This is the first of three books edited by Jean Dunn, which are wholly taken from daily Talks given by Nisargadatta Maharaj at his Bombay apartment during 1979 and 1980. Books of this type have been prepared by other editors, all of whom used the same group of English translators, but Dunn (a disciple for many years) has selected the clearest talks, least burdened with technical Hindu pointers.
Maharaj addresses questions from seekers like:
- How do I eradicate fear?
- What is consciousness?
- What are virtue and faith?
- How should we move in the world?
- What is eternal?
His answers are specific and timeless, personal and universal, clear and confounding, but always they point to a deeper examination of the “I AM”, of who we actually are. This book is well worth a careful reading.
For those who already feel drawn to Maharaj, there is a sweet introduction by Ramesh Balsekar, who in 10 pages describes Maharaj’s life and teaching.
Revised edition by Acorn Press 1990
Edited by Jean Dunn
Softcover 215 pages
Excerpts from the book:
There have been a number of prophets, who have devised various religions according to their own ideas and concepts. These religions prescribe various codes of conduct: “Do this,” “Don’t do that.” With all these do’s and don’ts, is there any change in the basic instincts of people?
A Hindu throws a stone at a cow and the cow dies. Because of his religion, the Hindu thinks that he has committed a great sin. At the same time people of other religions slaughter a cow and eat the meat.
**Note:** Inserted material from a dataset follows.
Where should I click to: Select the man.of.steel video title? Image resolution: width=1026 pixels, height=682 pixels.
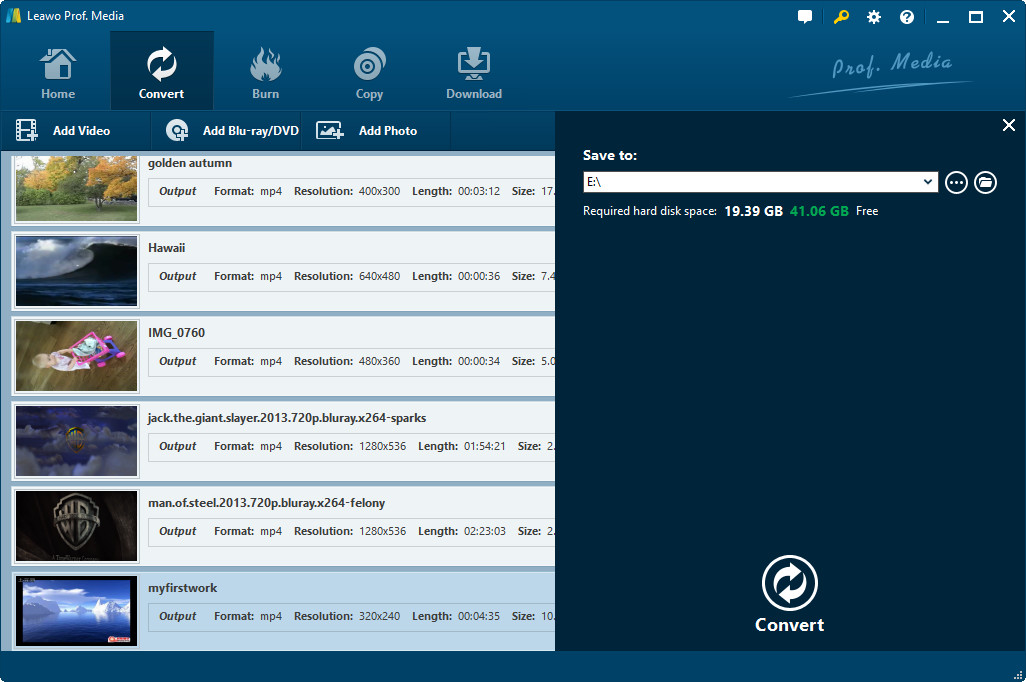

To them there is no sin. The butcher and his family are quite happy, and well off too! They are not affected by sin. The Hindu will perform conventional acts to expiate his sin. Don’t go into the different conventional codes. Go to the root.
In an infinitesimal seed the whole tree is already present in a latent state; in due course it will grow and proliferate. This seed, this chemical, this beingness, contains the whole universe of yours. Ask questions from this beingness of yours and not from what you have heard or collected.
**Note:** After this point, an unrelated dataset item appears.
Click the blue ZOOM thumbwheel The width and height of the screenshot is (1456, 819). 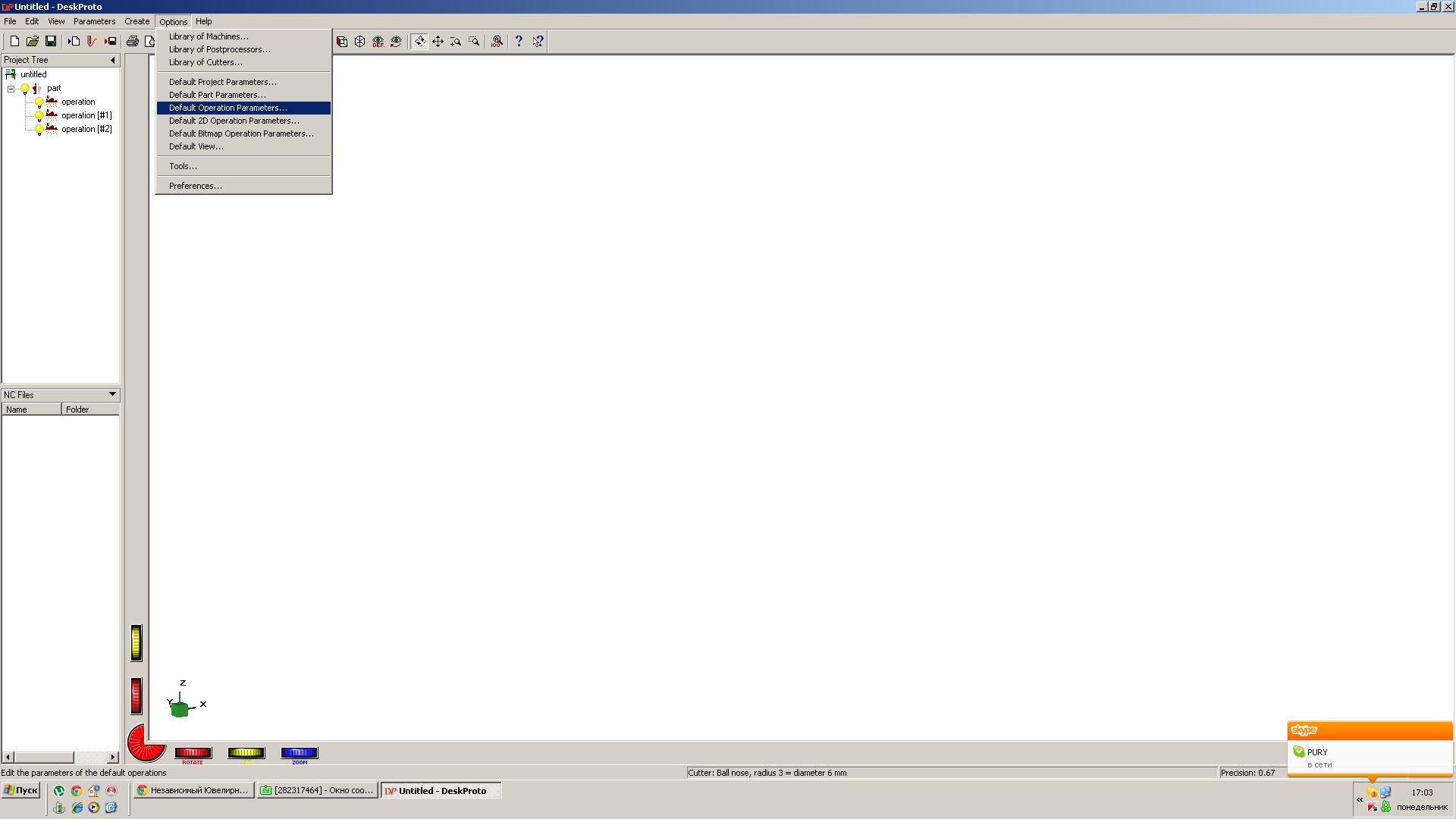coord(300,753)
This beingness has its own latent qualities to manifest itself into this manifestation. How does it behave in the world? Through mechanical properties; it has its own mechanical way as to how it will perform in the world. These properties are latent in the chemical principle. Take a worm, or an insect, or a rate; they make their own holes to live in. Similarly, human beings work in their own fashion. From where does it spring?